Publicidade Institucional e Concorrência Desleal
FCTV – A publicidade institucional representa uma fatia determinante para a sobrevivência dos órgãos de comunicação social (OCS) locais. No entanto, em Portugal, a RTP — que já beneficia de dotação orçamental proveniente da Contribuição Audiovisual (CAV) — captou cerca de 5 milhões de euros em publicidade institucional. Considera justa esta distribuição, ou defende que a legislação (nacional e europeia) devia impedir operadores públicos financiados pelo Estado de concorrer pela publicidade de emergência/institucional com os media locais?

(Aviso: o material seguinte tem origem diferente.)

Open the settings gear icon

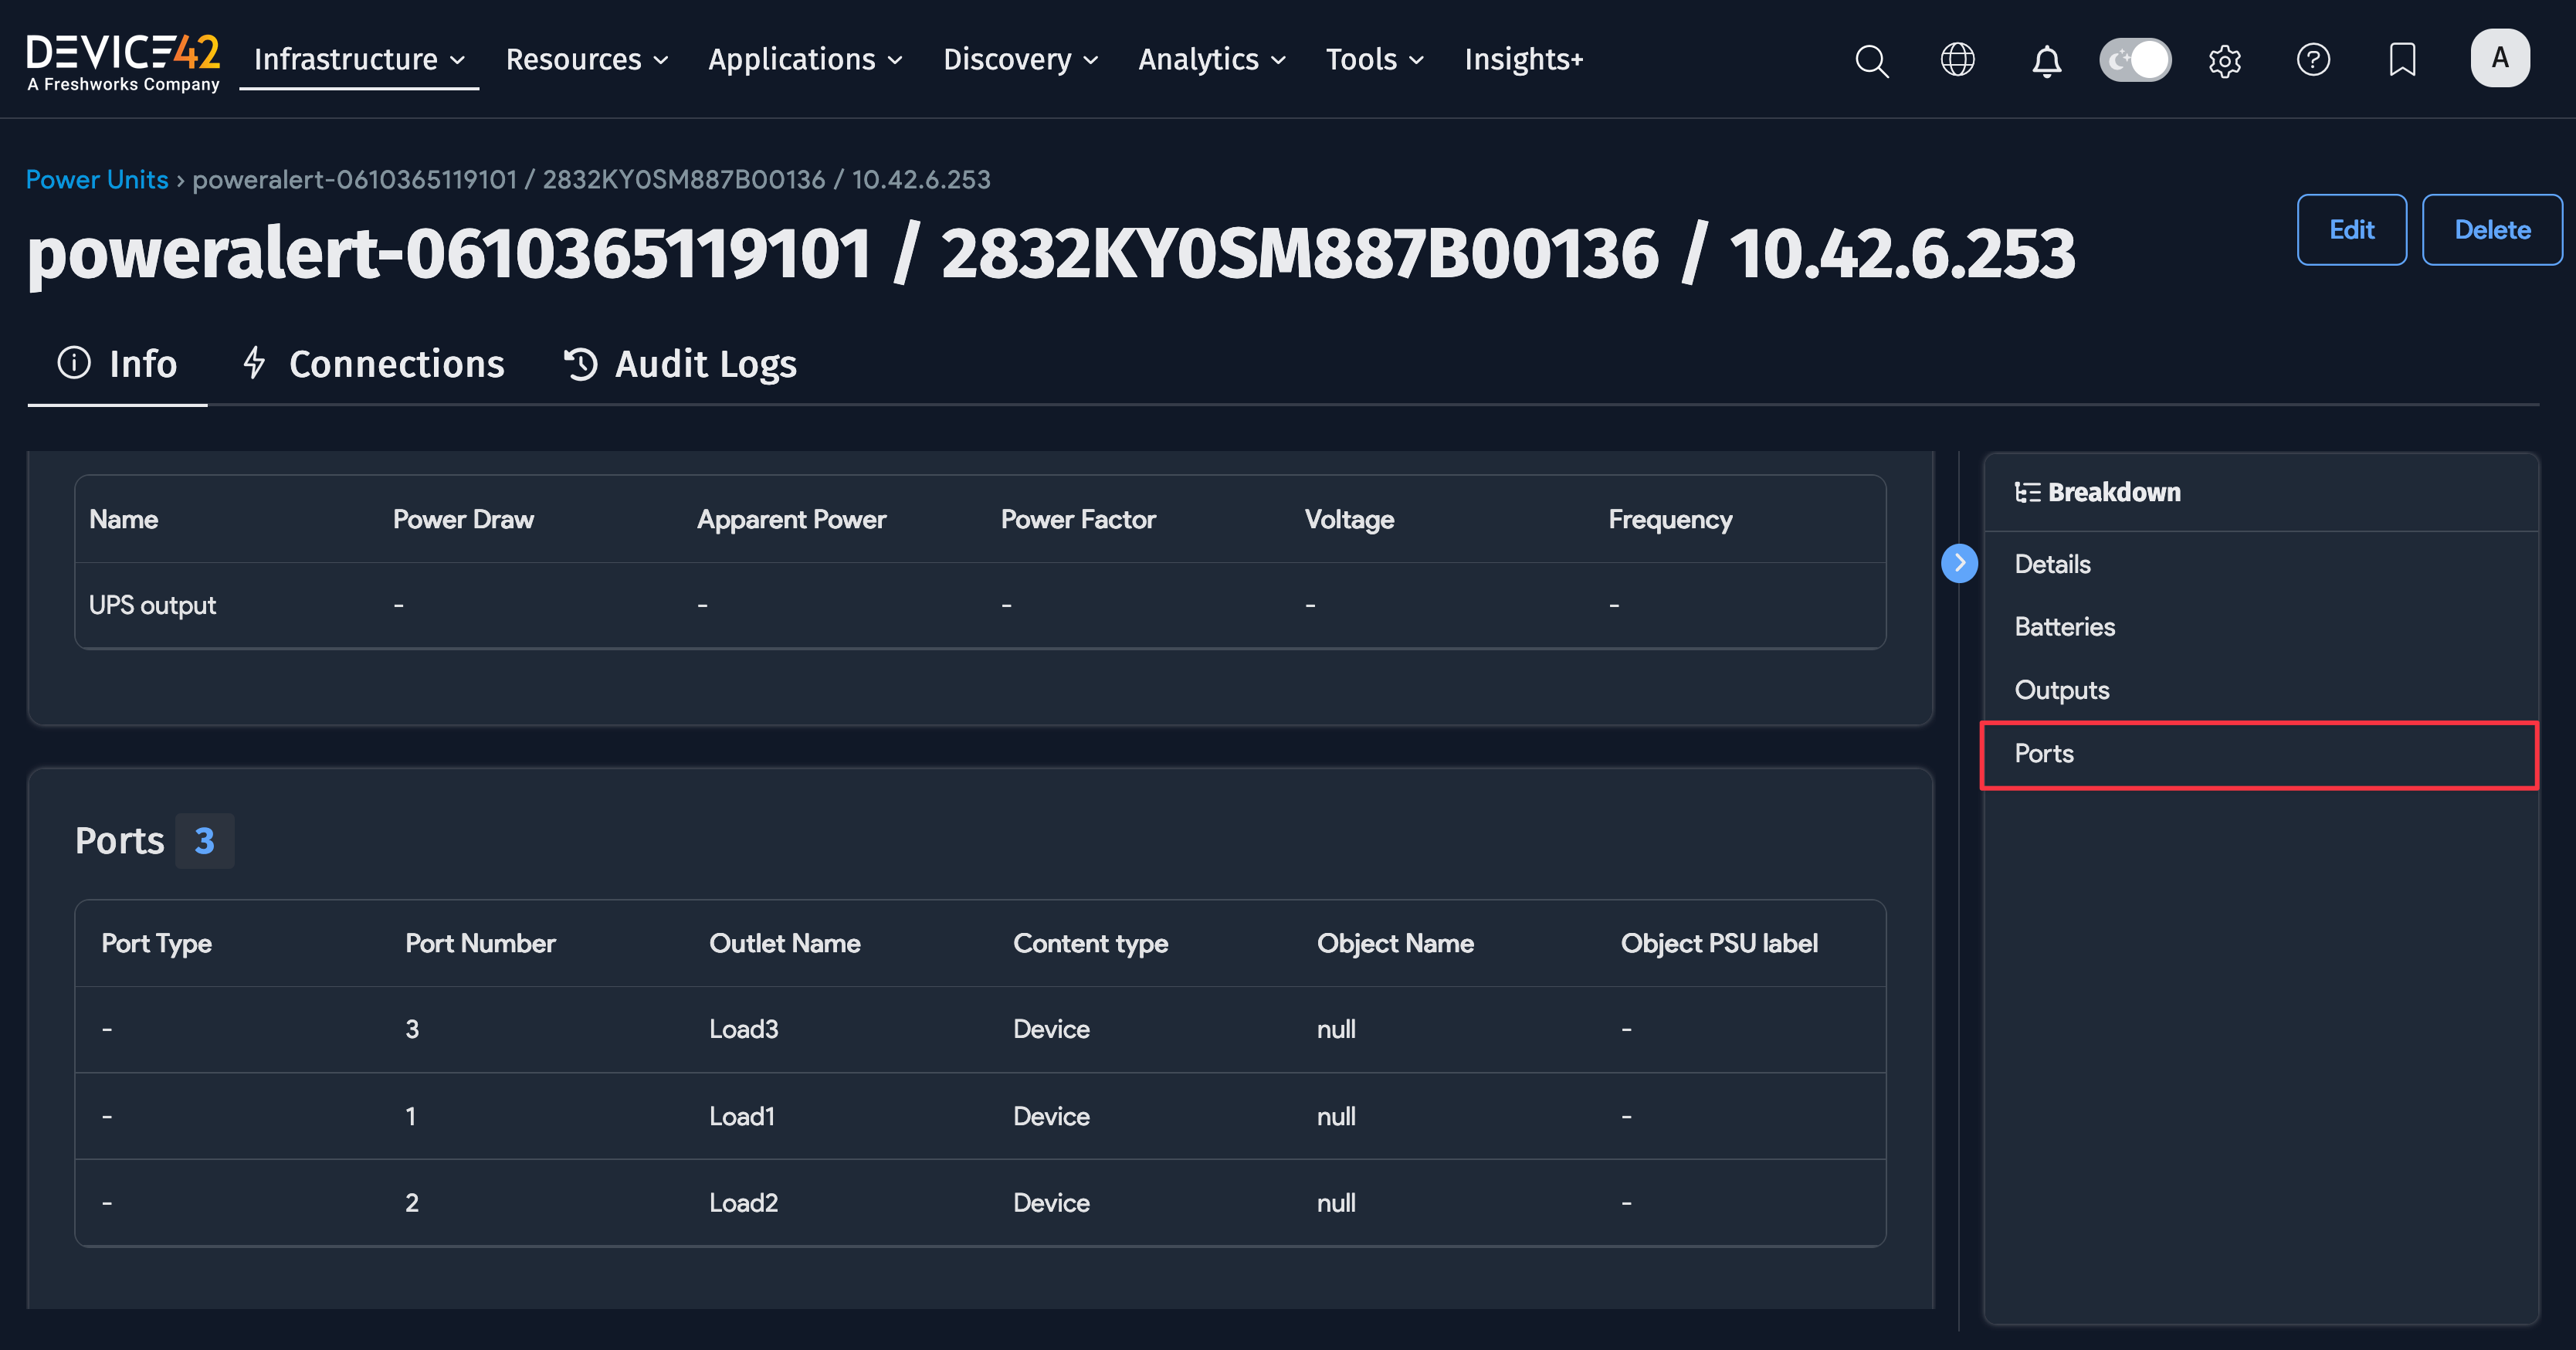2224,61
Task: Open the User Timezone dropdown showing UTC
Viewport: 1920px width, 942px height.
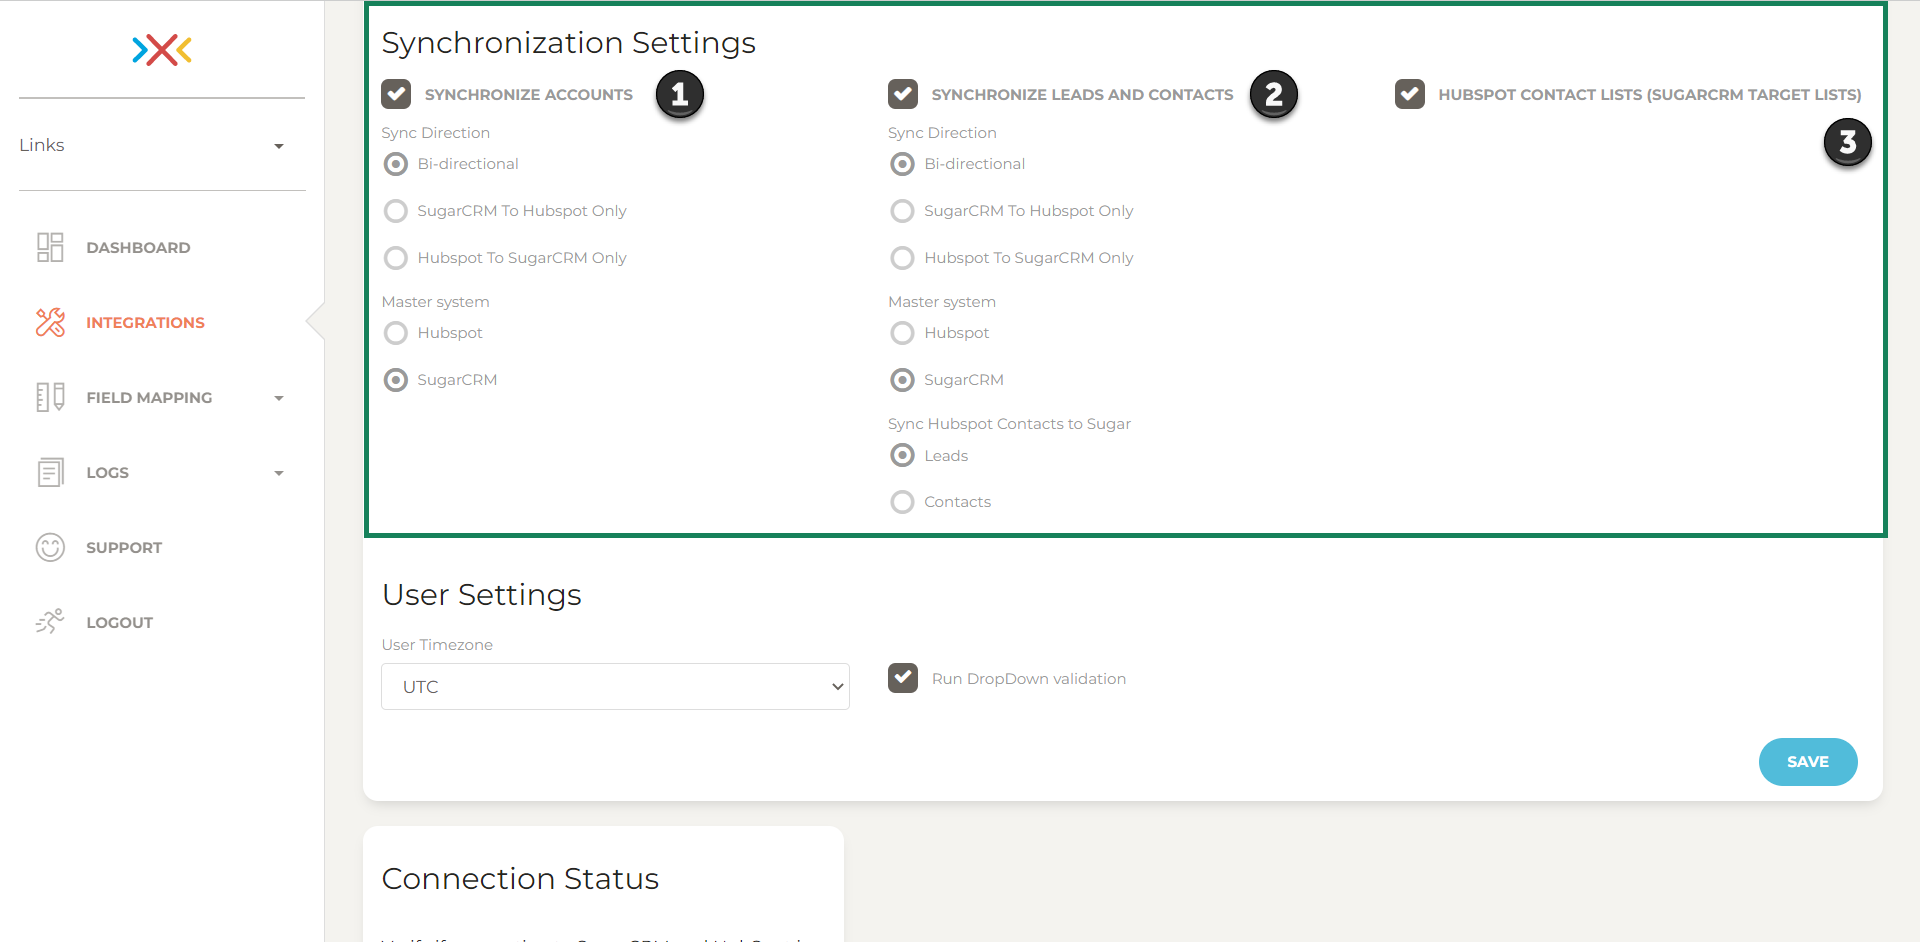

HSS – A legislação europeia vai no sentido certo, pois o European Media Freedom Act (EMFA) exige transparência, objetividade, proporcionalidade e não discriminação na distribuição de publicidade estatal. Isto, precisamente, para evitar favoritismos e concorrência distorcida. Mas não proíbe que operadores públicos recebam publicidade institucional; apenas impõe um quadro justo e transparente. A minha posição é que a lei nacional devia, no mínimo, reservar a publicidade institucional de emergência e a de proximidade para os media locais e regionais, e limitar a presença de operadores públicos financiados pelo Estado neste mercado. Caso contrário, pede-se aos pequenos que entrem numa competição concorrencial com quem já parte com financiamento garantido. Isso não é pluralismo; é desequilíbrio.
FCTV – Que mecanismos de fiscalização ou quotas de publicidade institucional propõe implementar no Regulamento Redes Digitais (DNA) para garantir que as verbas públicas chegam democraticamente aos media que cobrem o território continental e insular mais isolado?
HSS – O mecanismo central tem de passar pela transparência e pela fiscalização obrigatória, com critérios objetivos de afetação. Em Portugal, a nossa lei já aponta nesse sentido: a publicidade institucional do Estado está sujeita a regras de transparência e a distribuição deve obedecer a critérios legais, com incidência específica nos órgãos de comunicação social locais e regionais. A nível europeu, o EMFA reforça também os requisitos de transparência, objetividade, proporcionalidade e não discriminação na afetação de publicidade estatal, impondo ainda a divulgação dos beneficiários e dos montantes pagos.